Olympic Stadium Walk (follow link to see in Google maps)
As usual, you can join the walk wherever you wish, but the Jacob Obrechtplein is a good starting-point as it is in the vicinity of a few different trams, and places with cafés for pre or post-walk refreshments. If you happen to be staying on the other side of the city, it may be handy to use the tram either before or after your walk – but that’s up to you.
If you do start on the Jacob Obrechtplein, you will reach the Reinier Vinkleskade in a couple of minutes. Once on this quay (kade), you can go left or right, east or west, although we usually advise having the sun behind you as much as possible. So, if it’s morning, go right, taking the route going westwards; if it’s afternoon, do it the other way round. It is a circuit so you’ll be facing into the sun at some point no matter what direction you go – unless it is raining (in which case you’re better off going in to a museum, a cinema or a nice pub).
Once on the Reinier Vinkleskade, heading west, you will soon have the gorgeous Fons Vitae Lyceum (‘fountain of life’ school) on your right. The school building dates back to 1924, was started by nuns, is still used as a school, even though part of it has been turned into apartments. Continuing on your walk, you have to divide your attention between the leafy waterside on one side and the wealth of wonderful architecture on the other side, plenty to see. This area is mainly residential, it’s not that there are magnificent grand edifices along the way, but it’s marvellous to see the high standard of Amsterdam municipal housing at that time, about a century ago. Before the Olympic Stadium was built, there was another stadium in this area and many of the street names have a Grecian origin (e.g. Jasonstraat, Argonautenstraat, Parnassusweg). If you have time, you’ll enjoy exploring some of the streets bordering the route.
This walk should not be your first choice in Amsterdam but if you’ve already spent some time walking the centre and are curious about a less touristic neighbourhood, then this is a good idea. However walks like this need nice weather (dry at least) as you won’t encounter many pubs, cafés or other shelter opportunites en route.

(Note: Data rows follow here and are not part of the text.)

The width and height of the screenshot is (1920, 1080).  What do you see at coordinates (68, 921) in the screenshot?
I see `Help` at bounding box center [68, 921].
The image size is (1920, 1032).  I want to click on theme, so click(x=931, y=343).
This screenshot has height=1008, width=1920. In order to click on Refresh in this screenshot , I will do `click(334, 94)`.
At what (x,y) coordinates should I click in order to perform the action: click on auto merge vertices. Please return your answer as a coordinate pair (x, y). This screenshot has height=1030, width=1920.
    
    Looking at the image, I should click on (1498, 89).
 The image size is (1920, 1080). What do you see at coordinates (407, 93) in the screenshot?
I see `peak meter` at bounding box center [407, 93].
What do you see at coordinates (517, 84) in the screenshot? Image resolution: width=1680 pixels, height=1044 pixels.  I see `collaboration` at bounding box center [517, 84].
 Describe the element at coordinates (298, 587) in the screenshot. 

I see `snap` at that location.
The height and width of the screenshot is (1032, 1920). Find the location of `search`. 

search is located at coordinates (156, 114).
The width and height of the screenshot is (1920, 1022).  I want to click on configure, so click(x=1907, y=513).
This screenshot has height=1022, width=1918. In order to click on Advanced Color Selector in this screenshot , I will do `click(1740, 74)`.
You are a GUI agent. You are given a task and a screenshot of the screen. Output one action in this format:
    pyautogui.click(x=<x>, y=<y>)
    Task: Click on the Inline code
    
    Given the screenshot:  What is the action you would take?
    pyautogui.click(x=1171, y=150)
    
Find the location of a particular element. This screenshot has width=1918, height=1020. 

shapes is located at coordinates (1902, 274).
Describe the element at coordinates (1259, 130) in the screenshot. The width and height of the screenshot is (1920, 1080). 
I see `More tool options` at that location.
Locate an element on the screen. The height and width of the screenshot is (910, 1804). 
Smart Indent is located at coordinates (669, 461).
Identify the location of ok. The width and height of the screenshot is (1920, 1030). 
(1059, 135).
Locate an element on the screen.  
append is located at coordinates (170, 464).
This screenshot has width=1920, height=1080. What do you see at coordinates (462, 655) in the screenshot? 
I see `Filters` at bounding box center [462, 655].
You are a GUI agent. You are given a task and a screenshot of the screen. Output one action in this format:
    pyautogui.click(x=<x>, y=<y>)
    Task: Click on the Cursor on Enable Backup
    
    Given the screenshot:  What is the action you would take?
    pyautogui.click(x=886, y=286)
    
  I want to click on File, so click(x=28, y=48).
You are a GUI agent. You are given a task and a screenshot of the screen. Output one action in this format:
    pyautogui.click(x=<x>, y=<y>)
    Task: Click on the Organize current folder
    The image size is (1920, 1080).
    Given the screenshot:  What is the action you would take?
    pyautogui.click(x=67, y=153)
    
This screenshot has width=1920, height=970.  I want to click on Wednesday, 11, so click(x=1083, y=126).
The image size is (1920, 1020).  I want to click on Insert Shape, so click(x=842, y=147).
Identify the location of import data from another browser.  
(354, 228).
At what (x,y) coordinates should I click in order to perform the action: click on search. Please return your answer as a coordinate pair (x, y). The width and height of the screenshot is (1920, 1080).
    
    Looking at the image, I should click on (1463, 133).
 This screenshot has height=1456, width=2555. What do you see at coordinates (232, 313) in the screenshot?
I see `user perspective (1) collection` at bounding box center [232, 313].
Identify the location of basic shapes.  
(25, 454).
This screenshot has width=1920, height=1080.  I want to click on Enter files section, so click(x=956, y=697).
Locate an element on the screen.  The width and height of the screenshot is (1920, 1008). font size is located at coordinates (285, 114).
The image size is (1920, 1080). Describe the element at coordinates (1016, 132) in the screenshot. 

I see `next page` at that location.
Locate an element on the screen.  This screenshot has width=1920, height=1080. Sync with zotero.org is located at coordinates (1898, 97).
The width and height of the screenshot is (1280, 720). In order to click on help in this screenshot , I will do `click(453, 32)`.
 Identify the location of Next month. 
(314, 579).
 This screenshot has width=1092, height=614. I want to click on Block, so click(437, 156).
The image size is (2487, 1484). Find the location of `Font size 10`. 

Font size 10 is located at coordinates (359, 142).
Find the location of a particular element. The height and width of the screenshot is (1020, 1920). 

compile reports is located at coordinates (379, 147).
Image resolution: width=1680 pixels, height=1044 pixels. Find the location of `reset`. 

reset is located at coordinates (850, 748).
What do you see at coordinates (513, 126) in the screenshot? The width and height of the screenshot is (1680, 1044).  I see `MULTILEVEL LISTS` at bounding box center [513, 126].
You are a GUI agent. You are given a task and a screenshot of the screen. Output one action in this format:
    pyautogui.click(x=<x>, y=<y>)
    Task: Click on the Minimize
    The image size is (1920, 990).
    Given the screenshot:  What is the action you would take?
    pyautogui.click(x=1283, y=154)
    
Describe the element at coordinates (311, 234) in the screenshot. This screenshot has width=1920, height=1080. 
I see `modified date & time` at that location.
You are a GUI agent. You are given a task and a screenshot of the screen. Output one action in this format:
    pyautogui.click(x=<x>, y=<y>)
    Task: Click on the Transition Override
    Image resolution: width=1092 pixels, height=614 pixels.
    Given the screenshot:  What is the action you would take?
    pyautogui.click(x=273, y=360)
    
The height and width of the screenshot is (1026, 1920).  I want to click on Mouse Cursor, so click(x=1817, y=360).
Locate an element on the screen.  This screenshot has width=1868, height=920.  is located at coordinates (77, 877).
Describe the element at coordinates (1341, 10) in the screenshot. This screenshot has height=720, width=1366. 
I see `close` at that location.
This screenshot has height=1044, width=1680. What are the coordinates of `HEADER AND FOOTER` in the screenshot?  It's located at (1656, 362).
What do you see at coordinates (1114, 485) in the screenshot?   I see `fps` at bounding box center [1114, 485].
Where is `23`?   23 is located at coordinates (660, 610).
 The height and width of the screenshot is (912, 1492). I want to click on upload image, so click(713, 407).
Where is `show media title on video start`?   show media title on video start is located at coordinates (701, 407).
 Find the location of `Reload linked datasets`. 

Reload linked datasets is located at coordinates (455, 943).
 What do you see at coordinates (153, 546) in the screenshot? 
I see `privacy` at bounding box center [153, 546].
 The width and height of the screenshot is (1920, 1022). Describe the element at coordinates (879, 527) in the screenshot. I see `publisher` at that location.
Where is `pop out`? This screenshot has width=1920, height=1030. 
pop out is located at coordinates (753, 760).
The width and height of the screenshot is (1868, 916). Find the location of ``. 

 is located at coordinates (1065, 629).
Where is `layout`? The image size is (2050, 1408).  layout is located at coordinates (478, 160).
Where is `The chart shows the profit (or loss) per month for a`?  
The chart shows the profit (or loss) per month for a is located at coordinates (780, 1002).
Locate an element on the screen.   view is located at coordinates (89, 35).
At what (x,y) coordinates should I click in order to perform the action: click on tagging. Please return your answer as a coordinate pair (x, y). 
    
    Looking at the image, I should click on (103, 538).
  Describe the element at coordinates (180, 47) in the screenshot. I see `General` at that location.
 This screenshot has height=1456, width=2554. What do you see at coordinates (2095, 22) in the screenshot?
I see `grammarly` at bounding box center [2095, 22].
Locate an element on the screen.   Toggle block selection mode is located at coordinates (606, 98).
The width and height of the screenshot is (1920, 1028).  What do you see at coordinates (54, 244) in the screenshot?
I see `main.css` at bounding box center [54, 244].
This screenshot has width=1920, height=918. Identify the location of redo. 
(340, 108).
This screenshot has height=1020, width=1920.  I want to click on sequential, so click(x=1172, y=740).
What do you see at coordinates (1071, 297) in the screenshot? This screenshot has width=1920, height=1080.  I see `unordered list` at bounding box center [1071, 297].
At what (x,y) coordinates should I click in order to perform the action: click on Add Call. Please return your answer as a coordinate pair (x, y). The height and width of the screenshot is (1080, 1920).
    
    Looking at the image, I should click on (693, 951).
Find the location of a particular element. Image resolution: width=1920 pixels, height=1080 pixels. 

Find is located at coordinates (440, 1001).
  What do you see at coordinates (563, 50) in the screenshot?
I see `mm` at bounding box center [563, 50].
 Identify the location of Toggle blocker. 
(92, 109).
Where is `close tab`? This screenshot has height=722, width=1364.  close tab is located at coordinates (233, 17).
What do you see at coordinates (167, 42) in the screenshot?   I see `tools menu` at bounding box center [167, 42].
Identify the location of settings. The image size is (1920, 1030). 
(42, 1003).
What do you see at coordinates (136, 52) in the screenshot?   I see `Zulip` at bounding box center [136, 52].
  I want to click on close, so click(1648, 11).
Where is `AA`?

The following site will give you plenty of information about the 1928 Olympics with details of the medals won per country, plus all the relevant details. It’s actually fascinating information and brought out the nationalist in me – I discovered that my fellow countryman Pat O’Callaghan won a gold (!) medal for men’s hammer throw. On the site you can select on basis of nation or sport. Many of you passing the stadium may hear the distant echo of cheering crowds and wonder how your own country fared in 1928. It’s going on 100 years since it took place, no mean feat of organization at that time! I gleaned lots of other information from wikipedia, among other things that Finland came third in the medal rankings with eight gold medals. However, the detail that really made me sit up was the medal won by Italian Carla Marangoni, born in Pavia in 1915, who won silver in Amsterdam at the tender age of 12. As far as I can see, Carla (often written as Clara) who will reach her 100th this year, is the last surviving medallist, so think of Carla if you’re in the vicinity.